*** TEXT PASSAGE Section Begins ***
Also, age, average glucose level and bmi variables will be standarized.
data$age <- (data$age - mean(data$age)) / sd(data$age)
data$bmi <- (data$bmi - mean(data$bmi)) / sd(data$bmi)
data$avg_glucose_level <- (data$avg_glucose_level - mean(data$avg_glucose_level)) / sd(data$avg_glucose_level)
dummy <- dummyVars(" ~ . ", data = data)
data <- data.frame(predict(dummy, newdata = data))
Now, we will check for class imabalance.
table(data$stroke)
##
## 0 1
## 4861 249
We will use MWMOTE (Majority Weighted Minority Oversampling Technique) for oversampling the stroke class and reduce class imbalance.
oversampled <- mwmote(data, classAttr = "stroke", numInstances = 500)
oversampled <- round(oversampled)
First, we need to create a training and testing data set. We will use an 80:20 approach, 80% of the data to the training set and 20% for the final testing.
We also will use the K-folds cross validation method with K = 5 on the training set.
set.seed(1203)
fullData <- rbind(data, oversampled)
# Target class needs to be a factor
fullData$stroke <- factor(fullData$stroke)
*** TEXT PASSAGE Section Ends ***
*** SUPPLIED DATA Section Begins ***
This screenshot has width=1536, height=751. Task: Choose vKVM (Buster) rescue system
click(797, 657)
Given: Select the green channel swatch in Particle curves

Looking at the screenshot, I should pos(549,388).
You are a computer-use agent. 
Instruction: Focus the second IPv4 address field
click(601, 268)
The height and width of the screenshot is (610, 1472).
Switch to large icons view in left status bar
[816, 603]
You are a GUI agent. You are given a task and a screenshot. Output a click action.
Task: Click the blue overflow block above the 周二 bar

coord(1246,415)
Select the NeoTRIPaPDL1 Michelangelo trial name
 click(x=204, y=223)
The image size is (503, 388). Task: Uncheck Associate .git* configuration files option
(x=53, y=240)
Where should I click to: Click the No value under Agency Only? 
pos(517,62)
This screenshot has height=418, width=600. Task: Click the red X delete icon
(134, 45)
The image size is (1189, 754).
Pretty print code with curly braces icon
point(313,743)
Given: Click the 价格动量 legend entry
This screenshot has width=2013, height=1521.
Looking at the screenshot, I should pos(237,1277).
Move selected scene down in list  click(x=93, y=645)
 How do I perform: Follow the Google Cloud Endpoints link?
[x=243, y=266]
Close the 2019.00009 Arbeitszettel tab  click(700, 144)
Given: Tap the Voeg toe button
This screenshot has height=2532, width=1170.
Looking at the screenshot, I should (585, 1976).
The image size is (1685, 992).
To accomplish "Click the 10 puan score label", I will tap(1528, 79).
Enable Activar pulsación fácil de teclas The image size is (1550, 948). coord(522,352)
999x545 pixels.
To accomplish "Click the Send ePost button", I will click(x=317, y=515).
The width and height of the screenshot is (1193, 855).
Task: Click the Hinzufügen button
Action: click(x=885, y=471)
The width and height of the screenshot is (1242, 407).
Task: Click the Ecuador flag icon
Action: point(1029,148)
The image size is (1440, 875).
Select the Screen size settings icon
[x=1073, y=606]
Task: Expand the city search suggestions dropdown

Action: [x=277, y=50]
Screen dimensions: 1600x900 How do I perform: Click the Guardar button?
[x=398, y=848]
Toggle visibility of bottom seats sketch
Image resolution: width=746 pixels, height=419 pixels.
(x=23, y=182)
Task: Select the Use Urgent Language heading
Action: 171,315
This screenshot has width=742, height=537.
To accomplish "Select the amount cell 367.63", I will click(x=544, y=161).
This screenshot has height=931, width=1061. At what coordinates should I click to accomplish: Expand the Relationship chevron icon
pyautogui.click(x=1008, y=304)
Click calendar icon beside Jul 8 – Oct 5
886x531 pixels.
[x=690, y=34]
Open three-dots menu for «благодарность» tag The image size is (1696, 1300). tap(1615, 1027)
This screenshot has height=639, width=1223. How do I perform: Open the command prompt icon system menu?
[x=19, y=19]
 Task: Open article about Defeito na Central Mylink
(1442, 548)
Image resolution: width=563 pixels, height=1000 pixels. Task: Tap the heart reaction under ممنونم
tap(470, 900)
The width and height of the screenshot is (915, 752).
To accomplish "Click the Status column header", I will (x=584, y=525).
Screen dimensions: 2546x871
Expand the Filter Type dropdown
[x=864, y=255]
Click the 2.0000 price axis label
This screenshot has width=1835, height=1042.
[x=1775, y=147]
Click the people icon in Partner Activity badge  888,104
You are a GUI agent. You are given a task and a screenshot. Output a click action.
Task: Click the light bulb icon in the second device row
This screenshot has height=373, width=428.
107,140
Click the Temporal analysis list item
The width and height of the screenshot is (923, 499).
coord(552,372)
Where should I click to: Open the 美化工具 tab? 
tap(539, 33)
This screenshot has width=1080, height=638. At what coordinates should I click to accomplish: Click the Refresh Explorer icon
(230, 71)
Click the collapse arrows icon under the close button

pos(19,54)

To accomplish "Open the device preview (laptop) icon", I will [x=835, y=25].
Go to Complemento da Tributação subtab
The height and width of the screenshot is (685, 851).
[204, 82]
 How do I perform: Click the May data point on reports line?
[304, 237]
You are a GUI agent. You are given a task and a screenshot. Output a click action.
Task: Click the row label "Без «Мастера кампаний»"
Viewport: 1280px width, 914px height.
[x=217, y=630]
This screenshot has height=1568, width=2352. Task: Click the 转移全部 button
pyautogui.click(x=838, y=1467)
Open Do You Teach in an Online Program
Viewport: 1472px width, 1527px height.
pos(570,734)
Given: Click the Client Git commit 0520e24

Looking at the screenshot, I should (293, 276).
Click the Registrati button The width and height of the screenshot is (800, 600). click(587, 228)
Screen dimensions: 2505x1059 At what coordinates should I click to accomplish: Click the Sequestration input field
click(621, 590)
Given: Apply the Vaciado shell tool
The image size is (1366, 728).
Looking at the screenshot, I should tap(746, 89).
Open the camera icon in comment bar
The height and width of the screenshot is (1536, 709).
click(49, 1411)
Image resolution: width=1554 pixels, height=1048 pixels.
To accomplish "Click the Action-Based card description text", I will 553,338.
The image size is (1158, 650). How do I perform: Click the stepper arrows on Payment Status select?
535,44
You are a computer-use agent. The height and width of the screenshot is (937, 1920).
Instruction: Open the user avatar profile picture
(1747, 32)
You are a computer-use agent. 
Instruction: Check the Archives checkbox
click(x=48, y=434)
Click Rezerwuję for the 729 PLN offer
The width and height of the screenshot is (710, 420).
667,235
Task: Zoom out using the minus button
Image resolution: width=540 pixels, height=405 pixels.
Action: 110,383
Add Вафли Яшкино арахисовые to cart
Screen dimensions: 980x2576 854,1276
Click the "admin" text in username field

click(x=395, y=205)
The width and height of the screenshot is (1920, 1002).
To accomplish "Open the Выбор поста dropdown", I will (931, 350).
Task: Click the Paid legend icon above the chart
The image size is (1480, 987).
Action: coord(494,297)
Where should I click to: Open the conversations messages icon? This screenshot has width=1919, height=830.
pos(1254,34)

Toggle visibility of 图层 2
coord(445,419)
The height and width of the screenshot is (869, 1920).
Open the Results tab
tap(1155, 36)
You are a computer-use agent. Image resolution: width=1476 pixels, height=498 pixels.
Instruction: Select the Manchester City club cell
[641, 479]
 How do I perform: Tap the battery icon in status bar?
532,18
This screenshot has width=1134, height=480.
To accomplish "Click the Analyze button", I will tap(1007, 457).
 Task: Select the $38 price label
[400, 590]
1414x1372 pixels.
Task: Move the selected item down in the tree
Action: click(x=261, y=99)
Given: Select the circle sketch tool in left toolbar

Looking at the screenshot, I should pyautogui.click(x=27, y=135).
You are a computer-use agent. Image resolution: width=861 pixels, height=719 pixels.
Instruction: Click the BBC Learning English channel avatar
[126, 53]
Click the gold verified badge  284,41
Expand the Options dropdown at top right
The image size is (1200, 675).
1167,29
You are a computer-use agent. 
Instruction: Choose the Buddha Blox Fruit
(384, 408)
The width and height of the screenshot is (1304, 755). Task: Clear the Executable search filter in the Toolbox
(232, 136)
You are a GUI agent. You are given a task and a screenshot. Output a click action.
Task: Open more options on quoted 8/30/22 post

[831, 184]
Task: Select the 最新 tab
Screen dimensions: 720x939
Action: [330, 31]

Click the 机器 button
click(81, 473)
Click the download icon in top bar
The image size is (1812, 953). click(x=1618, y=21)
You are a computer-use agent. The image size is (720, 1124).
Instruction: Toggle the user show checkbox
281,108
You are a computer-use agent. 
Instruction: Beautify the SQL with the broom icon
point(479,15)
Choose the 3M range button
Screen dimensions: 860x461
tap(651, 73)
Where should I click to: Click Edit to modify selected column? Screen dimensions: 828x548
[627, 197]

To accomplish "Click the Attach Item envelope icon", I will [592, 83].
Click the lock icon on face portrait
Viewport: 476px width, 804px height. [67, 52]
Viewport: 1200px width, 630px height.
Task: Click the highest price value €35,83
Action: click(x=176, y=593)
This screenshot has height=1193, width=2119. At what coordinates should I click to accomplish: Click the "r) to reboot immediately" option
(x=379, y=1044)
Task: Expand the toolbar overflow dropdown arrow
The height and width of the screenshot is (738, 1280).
*** SUPPLIED DATA Section Ends ***
■ TASK INSTRUCTIONS
1: Answer these questions from the stroke data preprocessing text, one answer per line, marked to match:
(a) Which three variables does it say will be standardized?
(b) What number is given for numInstances in the oversampling step?
(c) What value of K is used for cross validation on the training set?
2: Reproduce the part of the stroke data preprocessing text that begins at the words "oversampled <- mwmote(data, classAttr" and stops after the words "the training set.".

■ WRITTEN ANSWERS
1:
(a) Age, average glucose level, and bmi.
(b) 500.
(c) 5.

2:
oversampled <- mwmote(data, classAttr = "stroke", numInstances = 500)
oversampled <- round(oversampled)
First, we need to create a training and testing data set. We will use an 80:20 approach, 80% of the data to the training set and 20% for the final testing.
We also will use the K-folds cross validation method with K = 5 on the training set.